Maputo, 17 Jan (AIM) – O Presidente da República, Daniel Chapo, apelou às populações para que façam tudo ao seu alcance para salvaguardar as suas vidas, considerando-as como um bem inalienável, face à magnitude das inundações provocadas pelas chuvas intensas que assolam a região sul de Moçambique.
Falando durante a sua interacção com a população acolhida no Centro de Acomodação de Chiaquelane, no distrito de Chókwè, província meridional de Gaza, Chapo sublinhou que as pessoas devem priorizar a preservação da vida humana, uma vez que os bens materiais podem ser recuperados posteriormente, ao contrário da vida.
“Temos de dizer aos nossos irmãos que não estão a sair dos locais propensos às cheias, por medo de perder os seus bens, o gado ou a produção. Preferem arriscar a vida por isso. É preciso ter consciência de que a vida é uma só e, se a perdermos, não volta mais. Quem sofre depois é a família”, afirmou o Chefe do Estado.
Chapo condenou igualmente o comportamento de indivíduos que se aproveitam da situação para praticar actos de pilhagem nas residências abandonadas pelas populações deslocadas para locais seguros.
“Quero também condenar aqueles que estão a roubar os bens dos outros. Este não é o momento para entrar nas casas de quem está aqui nos centros, em segurança, e que amanhã quer regressar com vida e encontrar os seus bens”, advertiu, apelando à vigilância comunitária.
No âmbito da sua deslocação à província de Gaza, o estadista sobrevoou zonas severamente afectadas pelas cheias, nomeadamente os distritos de Chókwè, Guijá e Massingir, com o objectivo de avaliar os estragos causados pelas inundações.
Durante o sobrevoo, em Chókwè, o Presidente avistou pelo menos 12 pessoas, entre crianças e adolescentes, isoladas no topo de um autocarro, cercadas por fortes correntes de água e a clamar por socorro.
De imediato, Chapo instruiu a tripulação do helicóptero a aterrar nas proximidades e ordenou a remoção dos bancos da aeronave, de modo a viabilizar o resgate dos cidadãos.
“Não podíamos ignorar aquela situação.
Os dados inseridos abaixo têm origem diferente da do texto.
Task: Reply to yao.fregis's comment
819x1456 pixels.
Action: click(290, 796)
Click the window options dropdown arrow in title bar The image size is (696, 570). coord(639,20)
Eram pessoas sitiadas há dias, sem comida e sem abrigo. Era nosso dever agir prontamente para salvar vidas”, declarou.
Após a operação de salvamento, já em terra firme, o Presidente dialogou com os resgatados, que relataram ter permanecido cerca de dois dias no topo do autocarro, em condições de extrema vulnerabilidade.
Durante a visita aos centros de acomodação, Chapo fez-se acompanhar pela Primeira-Dama da República, Gueta Chapo, que prestou assistência às crianças, transmitindo mensagens de conforto às famílias afectadas pelas inundações.